Hassan Ahmed M, Ababneh Jafar, Attar Hani, Shamseldin Tamer, Abdelbaset Ahmed, Metwally Mohamed Eladly
Department of Electrical Power and Machines Engineering, Faculty of Engineering, Benha University, Shoubra, Cairo, Egypt.
Department of Electrical Power and Machines Engineering, Higher Institute of Engineering (HIE), El-Shorouk Academy, El-Shorouk City, Egypt.
PLoS One. 2025 Jan 3;20(1):e0316326. doi: 10.1371/journal.pone.0316326. eCollection 2025.

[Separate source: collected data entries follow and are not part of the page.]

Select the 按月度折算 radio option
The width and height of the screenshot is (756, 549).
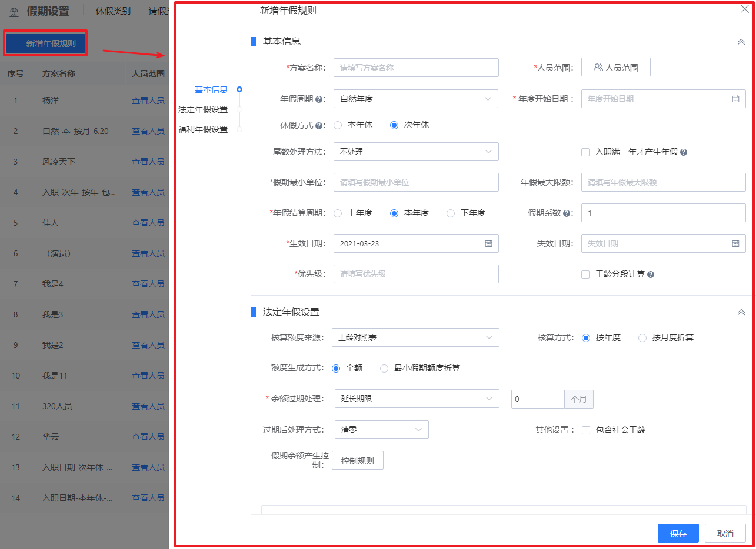point(642,337)
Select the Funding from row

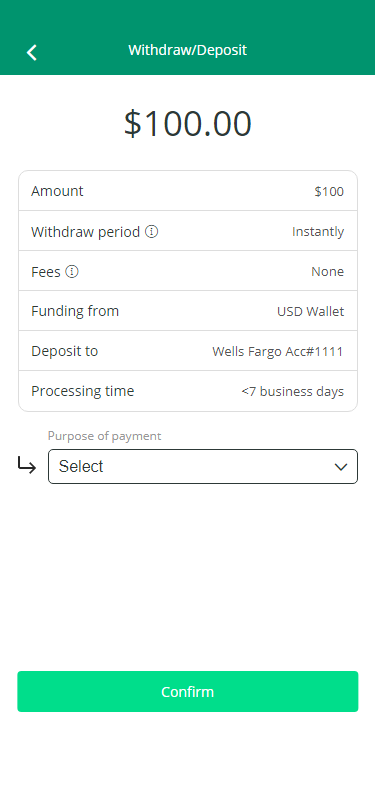[188, 311]
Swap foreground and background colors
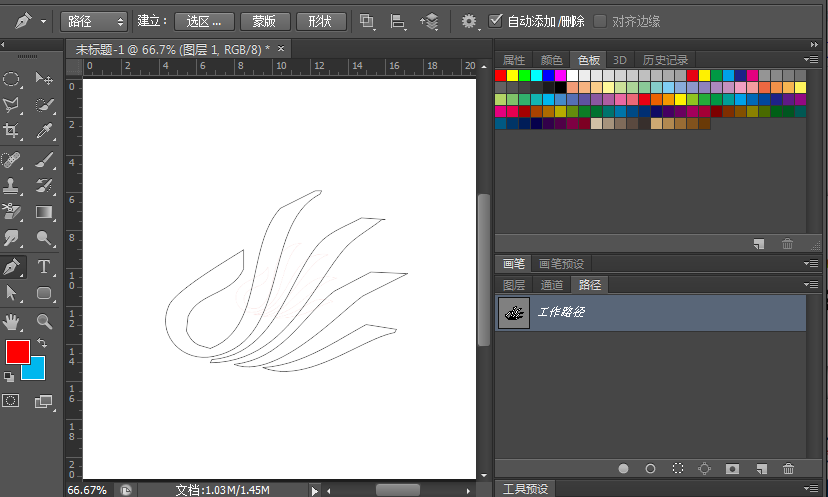Image resolution: width=828 pixels, height=497 pixels. [42, 343]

Enhancing the performance of 5ph-IPMSM control plays a crucial role in advancing various innovative applications such as electric vehicles. This paper proposes a new reinforcement learning (RL) control algorithm based twin-delayed deep deterministic policy gradient (TD3) algorithm to tune two cascaded PI controllers in a five-phase interior permanent magnet synchronous motor (5ph-IPMSM) drive system based model predictive control (MPC). The main purpose of the control methodology is to optimize the 5ph-IPMSM speed response either in constant torque region or constant power region. The speed responses obtained using RL control algorithm are compared with those obtained using four of the most recent metaheuristic optimization techniques (MHOT) which are Transit Search (TS), Honey Badger Algorithm (HBA), Dwarf Mongoose (DM), and Dandelion-Optimizer (DO) optimization techniques. The speed response are compared in terms of the settling time, rise time, maximum time and maximum overshoot percentage. It is found that the suggested RL based TD3 give minimum settling time and relatively low values for the rise time, max time and overshoot percentage which makes the RL provide superior speed responses compared with those obtained from the four MHOT. The drive system speed responses are obtained in the constant torque region and constant power region using MATLAB SIMULINK package.
提高五相内置式永磁同步电机(5ph-IPMSM)的控制性能对于推进电动汽车等各种创新应用起着至关重要的作用。本文提出了一种基于强化学习(RL)控制算法的双延迟深度确定性策略梯度(TD3)算法,用于在基于模型预测控制(MPC)的五相内置式永磁同步电机(5ph-IPMSM)驱动系统中调整两个级联的PI控制器。该控制方法的主要目的是在恒转矩区域或恒功率区域优化5ph-IPMSM的速度响应。将使用RL控制算法获得的速度响应与使用四种最新的元启发式优化技术(MHOT)获得的速度响应进行比较,这四种技术分别是跃迁搜索(TS)、蜜獾算法(HBA)、矮猫鼬算法(DM)和蒲公英优化器(DO)优化技术。从调节时间、上升时间、最大时间和最大超调百分比方面对速度响应进行比较。结果发现,所提出的基于RL的TD3算法具有最短的调节时间,上升时间、最大时间和超调百分比的值也相对较低,这使得RL算法与从四种MHOT获得的速度响应相比具有更好的速度响应。使用MATLAB SIMULINK软件包在恒转矩区域和恒功率区域获得驱动系统的速度响应。